(EXERCISE BRIEF): Start with the line that holds "Open search with the magnifying glass icon". Please copy it and each remaining line below exactly, leaving pictures out.

^^^^^^^^

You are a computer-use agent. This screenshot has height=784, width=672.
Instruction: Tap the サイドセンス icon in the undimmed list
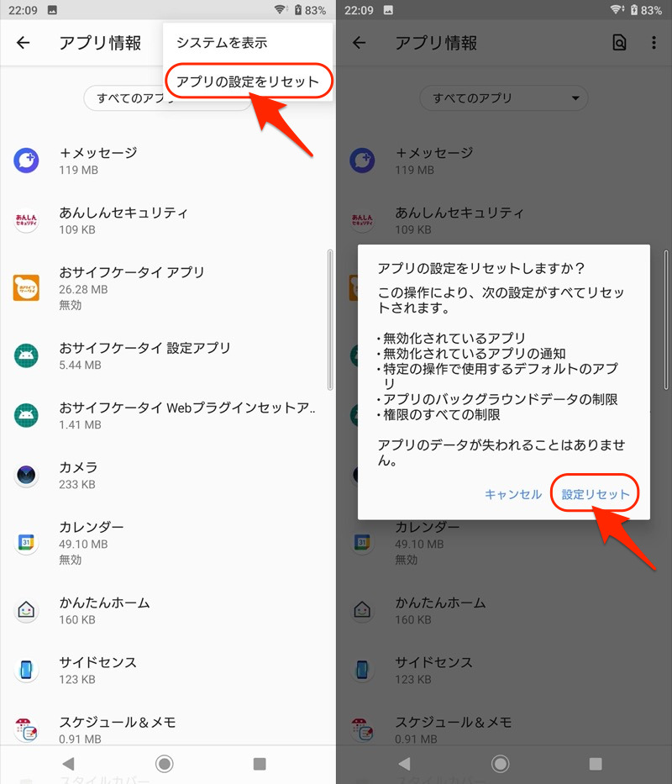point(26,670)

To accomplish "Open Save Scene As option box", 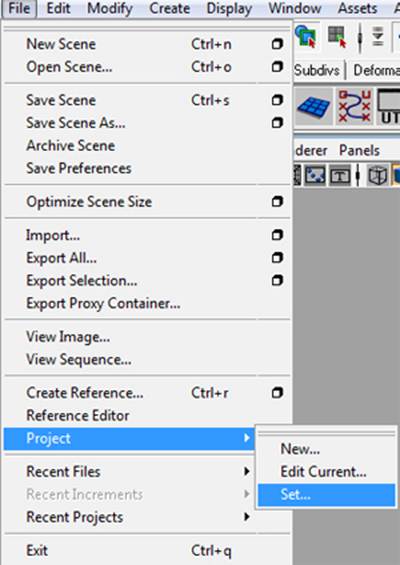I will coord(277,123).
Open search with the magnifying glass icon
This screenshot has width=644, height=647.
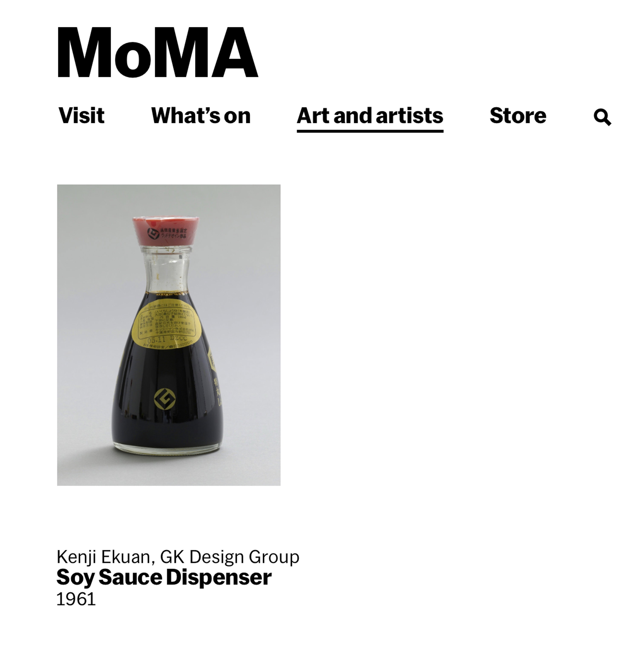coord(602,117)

^^^^^^^^

(TASK ANSWER):
Open search with the magnifying glass icon
This screenshot has width=644, height=647.
coord(602,117)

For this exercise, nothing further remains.